В те времена ни о каком неврозе навязчивых состояний, конечно, ничего не слышали, однако его родители не могли не видеть, что с их сыном что-то не в порядке. Несколько раз в температурном бреду Ларс сражался с какими-то, как он говорит, «неровными узорами», которые нужно было подправить; кроме того, был период, когда он впадал в истерику, если на его простыне обнаруживалась хоть одна складка. Он ревел, кричал и отказывался спать, пока мама не разглаживала ее полностью.
– Тогда, мне кажется, она по-настоящему испугалась моего сумасшествия, – улыбается он.
Чуть позже, лет в одиннадцать, он как-то сидел и смотрел телевизор, и тут ему показалось вдруг, что он как будто слышит все звуки через воронку. Ларс пришел в ужас, выбежал на террасу, пытался что-то сделать, но ситуация не менялась: все звуки доносились откуда-то издалека. Отец сказал, что это чушь какая-то, но Ларс кричал и плакал, его рвало, он был уверен, что серьезно болен и ему срочно нужно в больницу.

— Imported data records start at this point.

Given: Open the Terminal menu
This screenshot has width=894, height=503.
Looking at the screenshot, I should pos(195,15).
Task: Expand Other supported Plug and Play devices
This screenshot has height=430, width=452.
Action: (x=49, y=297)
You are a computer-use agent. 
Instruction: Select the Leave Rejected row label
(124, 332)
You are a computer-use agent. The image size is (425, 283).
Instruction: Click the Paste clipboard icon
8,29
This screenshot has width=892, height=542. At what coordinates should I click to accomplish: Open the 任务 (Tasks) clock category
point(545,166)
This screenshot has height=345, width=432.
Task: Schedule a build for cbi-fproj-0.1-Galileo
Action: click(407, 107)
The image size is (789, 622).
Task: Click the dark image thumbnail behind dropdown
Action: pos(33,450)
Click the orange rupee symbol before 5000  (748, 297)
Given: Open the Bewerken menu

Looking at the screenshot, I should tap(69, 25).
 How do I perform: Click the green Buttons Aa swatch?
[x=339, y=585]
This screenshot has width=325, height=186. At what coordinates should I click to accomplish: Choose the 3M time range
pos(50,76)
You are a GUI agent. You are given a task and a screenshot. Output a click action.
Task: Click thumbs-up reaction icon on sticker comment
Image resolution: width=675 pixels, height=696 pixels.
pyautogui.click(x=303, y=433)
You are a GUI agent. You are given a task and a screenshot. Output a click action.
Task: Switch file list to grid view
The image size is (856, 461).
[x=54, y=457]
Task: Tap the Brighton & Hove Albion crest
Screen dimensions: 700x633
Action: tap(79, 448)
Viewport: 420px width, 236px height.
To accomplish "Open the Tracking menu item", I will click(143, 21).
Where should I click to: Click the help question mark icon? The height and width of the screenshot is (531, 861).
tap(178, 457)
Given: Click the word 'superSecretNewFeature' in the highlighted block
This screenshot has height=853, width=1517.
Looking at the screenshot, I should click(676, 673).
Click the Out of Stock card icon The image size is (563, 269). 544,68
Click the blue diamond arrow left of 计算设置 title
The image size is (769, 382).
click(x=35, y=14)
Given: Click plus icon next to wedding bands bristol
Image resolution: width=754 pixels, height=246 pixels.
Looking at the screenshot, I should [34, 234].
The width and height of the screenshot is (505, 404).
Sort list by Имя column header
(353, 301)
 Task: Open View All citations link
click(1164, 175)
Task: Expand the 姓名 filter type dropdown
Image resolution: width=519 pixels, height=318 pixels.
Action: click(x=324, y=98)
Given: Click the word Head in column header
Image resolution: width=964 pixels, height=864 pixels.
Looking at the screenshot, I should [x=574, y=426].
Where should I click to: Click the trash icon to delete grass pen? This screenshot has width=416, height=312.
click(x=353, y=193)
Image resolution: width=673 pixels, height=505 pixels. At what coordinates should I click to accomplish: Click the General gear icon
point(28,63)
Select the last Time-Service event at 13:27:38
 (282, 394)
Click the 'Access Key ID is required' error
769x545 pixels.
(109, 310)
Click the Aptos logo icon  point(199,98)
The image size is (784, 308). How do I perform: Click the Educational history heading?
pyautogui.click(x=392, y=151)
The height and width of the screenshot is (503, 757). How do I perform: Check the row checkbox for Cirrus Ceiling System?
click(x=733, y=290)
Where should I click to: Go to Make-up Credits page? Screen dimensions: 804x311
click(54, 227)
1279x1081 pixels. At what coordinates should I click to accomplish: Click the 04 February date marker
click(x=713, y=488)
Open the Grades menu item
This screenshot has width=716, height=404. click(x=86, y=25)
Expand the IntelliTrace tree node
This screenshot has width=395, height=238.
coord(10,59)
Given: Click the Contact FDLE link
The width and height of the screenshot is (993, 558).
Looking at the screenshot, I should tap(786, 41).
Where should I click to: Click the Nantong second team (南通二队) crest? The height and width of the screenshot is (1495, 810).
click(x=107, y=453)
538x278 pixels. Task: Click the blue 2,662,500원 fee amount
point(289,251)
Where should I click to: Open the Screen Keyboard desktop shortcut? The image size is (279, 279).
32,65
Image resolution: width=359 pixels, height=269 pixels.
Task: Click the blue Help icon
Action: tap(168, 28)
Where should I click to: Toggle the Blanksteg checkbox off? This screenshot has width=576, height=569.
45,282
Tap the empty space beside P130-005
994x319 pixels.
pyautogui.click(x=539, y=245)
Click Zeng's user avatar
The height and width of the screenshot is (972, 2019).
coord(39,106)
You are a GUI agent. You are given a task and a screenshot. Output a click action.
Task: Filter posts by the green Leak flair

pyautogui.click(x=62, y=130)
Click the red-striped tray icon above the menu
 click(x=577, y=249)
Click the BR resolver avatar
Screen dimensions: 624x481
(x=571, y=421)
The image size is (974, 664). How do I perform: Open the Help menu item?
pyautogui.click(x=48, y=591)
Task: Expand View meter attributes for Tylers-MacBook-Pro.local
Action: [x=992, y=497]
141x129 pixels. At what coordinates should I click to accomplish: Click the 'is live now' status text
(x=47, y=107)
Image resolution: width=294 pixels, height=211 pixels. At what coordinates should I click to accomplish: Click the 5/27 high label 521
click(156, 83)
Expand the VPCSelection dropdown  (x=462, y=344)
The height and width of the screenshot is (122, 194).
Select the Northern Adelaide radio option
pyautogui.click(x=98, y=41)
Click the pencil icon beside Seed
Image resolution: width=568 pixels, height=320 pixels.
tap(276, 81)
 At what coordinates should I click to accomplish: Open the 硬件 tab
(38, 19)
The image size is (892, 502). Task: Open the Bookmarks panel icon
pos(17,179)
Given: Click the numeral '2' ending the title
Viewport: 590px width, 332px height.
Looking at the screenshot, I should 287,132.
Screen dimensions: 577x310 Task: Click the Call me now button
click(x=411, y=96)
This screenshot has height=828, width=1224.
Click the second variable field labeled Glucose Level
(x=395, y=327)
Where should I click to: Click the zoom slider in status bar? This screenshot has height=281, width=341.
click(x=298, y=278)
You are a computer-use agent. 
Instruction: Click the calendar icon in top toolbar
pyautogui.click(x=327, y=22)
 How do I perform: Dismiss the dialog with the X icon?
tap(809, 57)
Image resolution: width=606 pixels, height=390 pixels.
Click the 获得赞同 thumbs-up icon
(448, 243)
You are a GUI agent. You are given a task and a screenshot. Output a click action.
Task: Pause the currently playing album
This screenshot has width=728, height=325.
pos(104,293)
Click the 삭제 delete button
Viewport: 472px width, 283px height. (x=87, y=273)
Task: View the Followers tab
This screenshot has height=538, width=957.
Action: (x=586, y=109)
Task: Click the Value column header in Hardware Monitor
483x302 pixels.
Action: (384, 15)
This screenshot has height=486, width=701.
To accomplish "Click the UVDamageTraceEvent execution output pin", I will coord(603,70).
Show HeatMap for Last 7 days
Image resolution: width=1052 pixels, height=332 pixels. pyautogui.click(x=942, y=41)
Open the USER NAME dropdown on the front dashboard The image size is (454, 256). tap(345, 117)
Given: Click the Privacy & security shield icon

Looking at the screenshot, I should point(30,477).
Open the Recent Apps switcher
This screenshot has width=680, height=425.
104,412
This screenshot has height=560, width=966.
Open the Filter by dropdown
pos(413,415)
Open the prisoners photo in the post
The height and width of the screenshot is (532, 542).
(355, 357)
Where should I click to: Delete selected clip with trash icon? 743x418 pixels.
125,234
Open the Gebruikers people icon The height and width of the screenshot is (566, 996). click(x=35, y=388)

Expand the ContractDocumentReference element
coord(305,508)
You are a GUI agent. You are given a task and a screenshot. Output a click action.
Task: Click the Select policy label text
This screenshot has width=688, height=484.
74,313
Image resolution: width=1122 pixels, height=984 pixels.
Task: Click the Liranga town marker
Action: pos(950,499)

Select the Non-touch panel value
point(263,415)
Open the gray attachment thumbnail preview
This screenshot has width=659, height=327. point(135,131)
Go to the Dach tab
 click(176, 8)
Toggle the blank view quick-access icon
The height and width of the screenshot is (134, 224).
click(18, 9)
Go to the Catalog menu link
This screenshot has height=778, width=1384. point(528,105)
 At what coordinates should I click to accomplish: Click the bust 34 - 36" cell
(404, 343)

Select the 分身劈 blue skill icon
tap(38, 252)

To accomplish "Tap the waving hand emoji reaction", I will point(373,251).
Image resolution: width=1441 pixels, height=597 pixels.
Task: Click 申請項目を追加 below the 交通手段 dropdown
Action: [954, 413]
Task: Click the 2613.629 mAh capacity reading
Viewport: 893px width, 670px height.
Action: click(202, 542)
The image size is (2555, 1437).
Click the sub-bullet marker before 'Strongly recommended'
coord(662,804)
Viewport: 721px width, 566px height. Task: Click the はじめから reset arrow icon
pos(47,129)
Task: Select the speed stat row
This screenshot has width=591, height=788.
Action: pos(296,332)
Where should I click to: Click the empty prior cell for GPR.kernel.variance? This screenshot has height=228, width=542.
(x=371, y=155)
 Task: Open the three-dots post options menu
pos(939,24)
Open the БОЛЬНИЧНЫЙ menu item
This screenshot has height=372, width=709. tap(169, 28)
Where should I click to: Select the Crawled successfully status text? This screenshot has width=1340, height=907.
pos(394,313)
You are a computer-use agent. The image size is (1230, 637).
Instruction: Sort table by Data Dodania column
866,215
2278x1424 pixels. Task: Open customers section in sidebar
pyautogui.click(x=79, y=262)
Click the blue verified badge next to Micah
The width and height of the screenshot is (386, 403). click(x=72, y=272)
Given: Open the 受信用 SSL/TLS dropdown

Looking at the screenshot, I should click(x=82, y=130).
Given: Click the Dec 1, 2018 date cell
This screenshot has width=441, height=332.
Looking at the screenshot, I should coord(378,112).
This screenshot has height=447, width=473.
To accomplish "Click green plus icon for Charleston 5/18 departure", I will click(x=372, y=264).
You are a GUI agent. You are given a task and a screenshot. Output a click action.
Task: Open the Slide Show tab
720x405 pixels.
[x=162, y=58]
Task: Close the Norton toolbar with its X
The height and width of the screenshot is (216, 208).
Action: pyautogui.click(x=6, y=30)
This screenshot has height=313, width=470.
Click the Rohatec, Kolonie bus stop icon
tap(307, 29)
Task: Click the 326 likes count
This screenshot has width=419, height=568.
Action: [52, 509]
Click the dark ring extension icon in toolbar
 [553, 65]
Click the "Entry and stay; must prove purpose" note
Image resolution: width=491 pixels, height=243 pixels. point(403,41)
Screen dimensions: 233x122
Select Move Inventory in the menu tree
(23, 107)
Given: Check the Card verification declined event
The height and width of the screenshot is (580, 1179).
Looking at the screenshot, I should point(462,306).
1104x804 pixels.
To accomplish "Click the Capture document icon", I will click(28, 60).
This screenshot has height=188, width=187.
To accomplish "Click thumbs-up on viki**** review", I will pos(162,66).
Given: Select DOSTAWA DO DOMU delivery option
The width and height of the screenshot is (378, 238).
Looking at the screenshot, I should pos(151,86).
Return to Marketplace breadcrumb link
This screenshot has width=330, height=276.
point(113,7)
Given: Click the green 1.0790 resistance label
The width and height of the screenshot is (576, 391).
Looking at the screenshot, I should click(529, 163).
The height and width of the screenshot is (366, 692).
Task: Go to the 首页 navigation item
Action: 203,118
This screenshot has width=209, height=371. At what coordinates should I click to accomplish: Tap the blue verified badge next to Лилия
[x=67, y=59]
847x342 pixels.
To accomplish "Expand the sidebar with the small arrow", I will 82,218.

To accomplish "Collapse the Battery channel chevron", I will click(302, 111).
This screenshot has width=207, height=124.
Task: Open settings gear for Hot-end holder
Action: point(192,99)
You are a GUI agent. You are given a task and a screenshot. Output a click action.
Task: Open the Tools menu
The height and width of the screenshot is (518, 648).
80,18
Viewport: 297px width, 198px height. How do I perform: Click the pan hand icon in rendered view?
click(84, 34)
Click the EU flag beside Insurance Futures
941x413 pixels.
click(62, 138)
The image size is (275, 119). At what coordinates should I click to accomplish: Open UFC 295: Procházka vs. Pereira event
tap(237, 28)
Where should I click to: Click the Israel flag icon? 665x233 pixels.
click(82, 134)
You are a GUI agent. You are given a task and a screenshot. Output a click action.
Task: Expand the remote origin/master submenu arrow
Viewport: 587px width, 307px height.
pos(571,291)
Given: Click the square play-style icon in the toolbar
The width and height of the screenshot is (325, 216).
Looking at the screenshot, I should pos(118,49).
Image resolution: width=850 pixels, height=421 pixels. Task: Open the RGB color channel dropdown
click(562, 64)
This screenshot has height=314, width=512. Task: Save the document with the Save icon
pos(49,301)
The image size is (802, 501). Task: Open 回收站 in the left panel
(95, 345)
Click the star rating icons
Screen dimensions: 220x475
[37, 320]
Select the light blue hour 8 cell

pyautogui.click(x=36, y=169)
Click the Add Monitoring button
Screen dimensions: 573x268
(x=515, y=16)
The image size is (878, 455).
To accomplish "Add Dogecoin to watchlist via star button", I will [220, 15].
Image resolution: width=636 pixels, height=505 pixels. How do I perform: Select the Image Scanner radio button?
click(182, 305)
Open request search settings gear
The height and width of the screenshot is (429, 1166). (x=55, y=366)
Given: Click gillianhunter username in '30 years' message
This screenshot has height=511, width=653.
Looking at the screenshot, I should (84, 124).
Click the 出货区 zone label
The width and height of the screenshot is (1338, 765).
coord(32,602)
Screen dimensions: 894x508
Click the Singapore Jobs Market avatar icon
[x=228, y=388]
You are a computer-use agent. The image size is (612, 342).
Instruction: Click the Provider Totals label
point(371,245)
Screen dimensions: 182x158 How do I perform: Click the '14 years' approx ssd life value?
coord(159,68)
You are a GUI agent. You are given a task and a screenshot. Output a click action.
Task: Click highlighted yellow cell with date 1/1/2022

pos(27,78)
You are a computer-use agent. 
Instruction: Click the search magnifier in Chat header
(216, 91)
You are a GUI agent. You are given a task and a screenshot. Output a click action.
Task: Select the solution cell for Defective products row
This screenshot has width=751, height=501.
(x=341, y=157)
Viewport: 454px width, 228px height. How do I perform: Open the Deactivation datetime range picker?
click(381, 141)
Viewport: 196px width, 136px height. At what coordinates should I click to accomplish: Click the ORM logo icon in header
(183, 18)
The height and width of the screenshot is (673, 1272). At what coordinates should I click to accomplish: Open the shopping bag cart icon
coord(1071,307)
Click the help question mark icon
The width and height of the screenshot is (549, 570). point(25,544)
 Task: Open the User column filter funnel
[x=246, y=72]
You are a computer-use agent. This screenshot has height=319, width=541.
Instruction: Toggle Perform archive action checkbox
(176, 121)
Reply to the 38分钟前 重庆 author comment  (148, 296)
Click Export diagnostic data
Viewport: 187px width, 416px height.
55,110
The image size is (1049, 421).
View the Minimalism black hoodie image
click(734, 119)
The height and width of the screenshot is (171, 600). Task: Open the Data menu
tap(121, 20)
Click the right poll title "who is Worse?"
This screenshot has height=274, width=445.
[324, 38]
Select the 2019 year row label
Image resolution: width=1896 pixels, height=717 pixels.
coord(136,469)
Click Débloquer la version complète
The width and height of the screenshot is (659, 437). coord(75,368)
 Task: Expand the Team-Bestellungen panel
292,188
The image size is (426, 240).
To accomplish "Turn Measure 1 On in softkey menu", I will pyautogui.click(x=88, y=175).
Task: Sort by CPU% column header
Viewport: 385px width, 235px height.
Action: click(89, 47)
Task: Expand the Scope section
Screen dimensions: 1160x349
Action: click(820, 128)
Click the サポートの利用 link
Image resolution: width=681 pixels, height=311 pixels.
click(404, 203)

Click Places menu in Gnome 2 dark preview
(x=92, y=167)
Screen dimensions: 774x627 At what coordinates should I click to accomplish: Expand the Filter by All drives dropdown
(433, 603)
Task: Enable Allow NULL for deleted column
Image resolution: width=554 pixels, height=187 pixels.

– Я так испугался тогда, так испугался, – говорит он. – Это тянулось месяцами, и я делал все что угодно, чтобы этого не знать. Надевал наушники на предварительно заткнутые ватой уши, чтобы ничего не слышать, потому что тогда бы я не слышал и того, что все как будто через воронку. – Он поворачивается ко мне. – И я, вообще говоря, не помню, чтобы это когда-то прекратилось, – смеется он. – Так что я, наверное, продолжаю слышать через воронку.
Своих собственных детей Триер охотно утешает заверениями вроде: «Нет, ты не умрешь от ангины».
– Даже слышно ведь, как приятно это звучит. И потом, что я еще могу сказать? Да! Очень даже может быть, что до завтра ты умрешь. Вдруг у тебя разовьется отек горла, и ты не сможешь больше дышать. И тогда ты умрешь, а мы даже и не услышим ничего. Не то чтобы очень часто, но такое случается, – говорит он. – Если ты ставишь перед собой цель всегда быть стопроцентно честным, ты делаешь это главным образом для себя же самого. Мир, черт бы его побрал, настолько опасный и непостижимый, что хоть несколько детских лет можно позволить себе не знать, что Земля в любую секунду может погибнуть от столкновения с кометой…
Он встает с места, подходит к окну и выглядывает на улицу.
– В конце концов, в один прекрасный вечер я просто оставил осколок лежать на подоконнике, – говорит он. – По мере взросления ты вообще перестаешь так уж бояться конца света, потому что понимаешь, что с определенной точки зрения может быть благодатью заполучить в голову метеор. Просто это бесполезно, потому что дети должны жить. – Он замолкает и добавляет чуть позже: – Ну, в любом случае, это, к счастью, не я решаю.
– Больше не ты…
– Нет, правда, – смеется он. – Я и сам потихоньку пришел к этому выводу.
Однако детство Ларса фон Триера не сводится только к страху, ядерной войне и ужасно смятым простыням. На небольшом расстоянии от себя и своей мамы он становился живым и находчивым ребенком, вовлекающим мальчишек с улицы в игры – в разных уголках старого дома, под скатом крыши, в шкафах, в болоте в зарослях камыша, рядом с рельсами, или в саду, который они весь изрыли, выкапывая норы, в которых устраивались потом на одеялах и ели печенье. И, как ни странно, в этой обязательной части игры Ларс не чувствовал никакого страха.